Re: [graph-tool] Memory usage

27 Feb 2020

      Am 27.02.20 um 10:19 schrieb Felix Victor Münch:
...
For the first version I needed 400-500GB RAM, so that wouldn't be
overkill. The threads however seem pretty much useless, indeed.
500 GB for a network with 3M edges seems absurd. You should be able to
do it with an order of magnitude less memory, at least.
...
Hoiweveriwever, as the latter version seems so much more memory
efficient, I am wondering why it's not implemented as the default in
form of a function call with the same prominence in the documentation.
Would love to hear Tiago or anyone else chime in on this. What's the
advantage of the boiler-plate minimize_nested_blockmodel? Is there any
except less lines of code?
The algorithms are not the same, and incur different trade-offs.

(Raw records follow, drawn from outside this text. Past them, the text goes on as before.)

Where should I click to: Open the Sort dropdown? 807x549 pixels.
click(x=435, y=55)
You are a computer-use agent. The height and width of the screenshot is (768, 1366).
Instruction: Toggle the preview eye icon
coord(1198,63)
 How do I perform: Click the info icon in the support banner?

The one in minimize_nested_blockmodel_dl() attempts to bracket the model
complexity with a one-dimensional bisection search, and requires more
memory because it needs to keep several copies of the global state
during the search.

On the other hand, multiflip_mcmc_sweep() implements merge-split moves,
and keeps only a single state around, hence the improved memory usage.

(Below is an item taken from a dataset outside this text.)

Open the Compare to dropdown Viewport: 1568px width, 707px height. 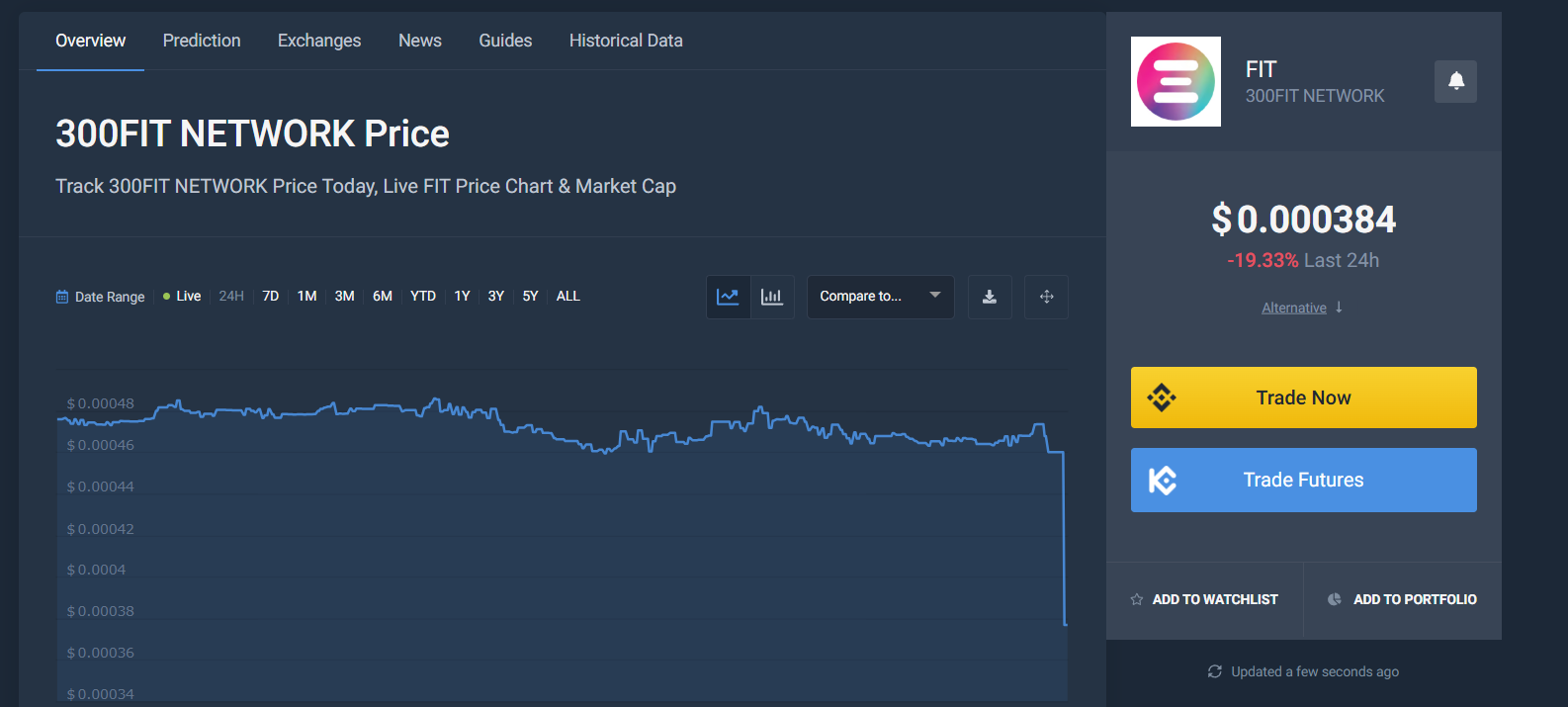880,297
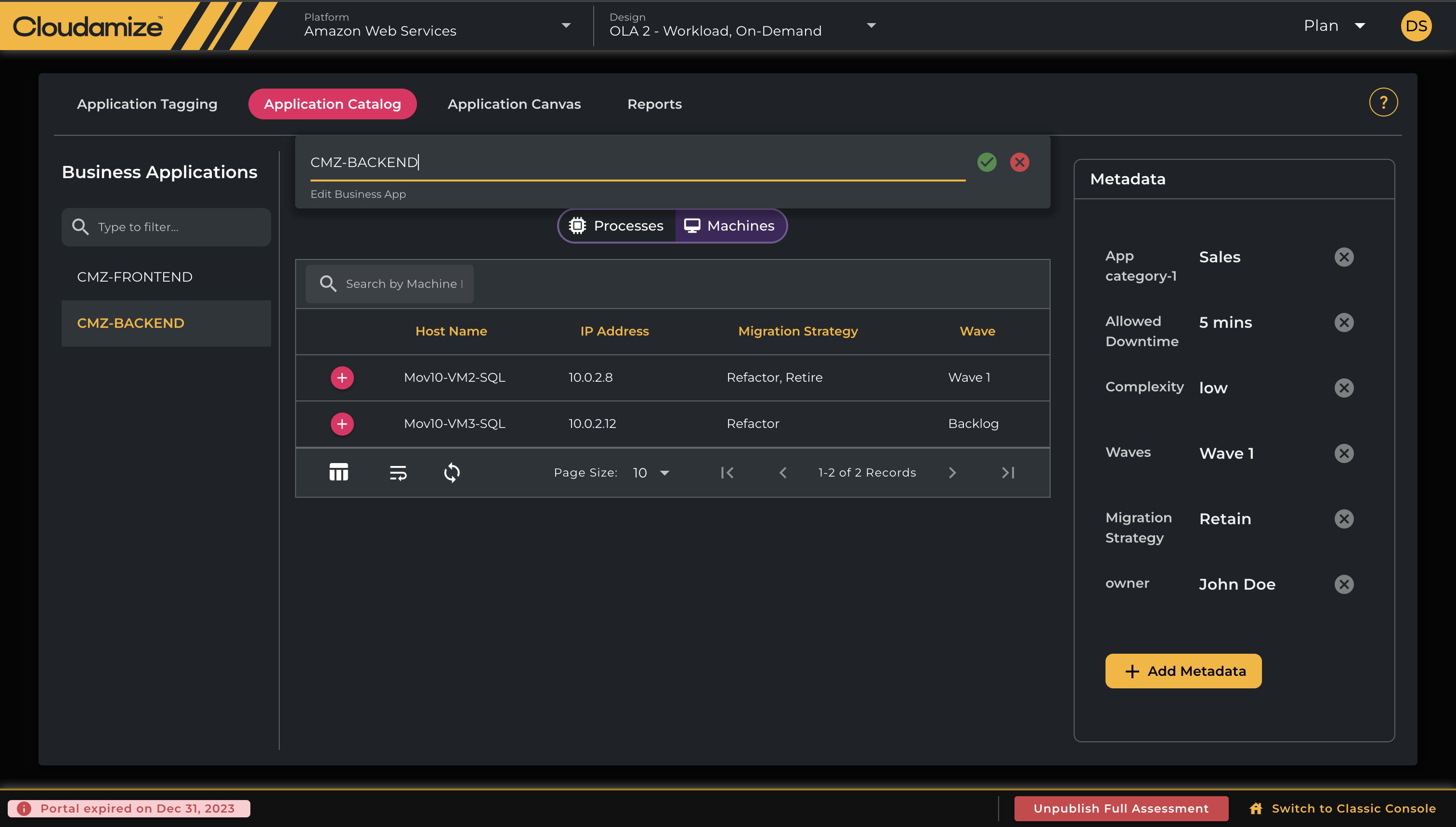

Although it depends on the network, minimize_nested_blockmodel_dl()
tends to find better estimates of the ground state (i.e. solutions with
smallest description length) in a shorter time, for a cost of higher
memory usage.

The next version of the library will include an improved version of
multiflip_mcmc_sweep() that I am preparing, and this alternative will
gain prominence in the documentation.

Best,
Tiago

-- 
Tiago de Paula Peixoto <tiago@skewed.de>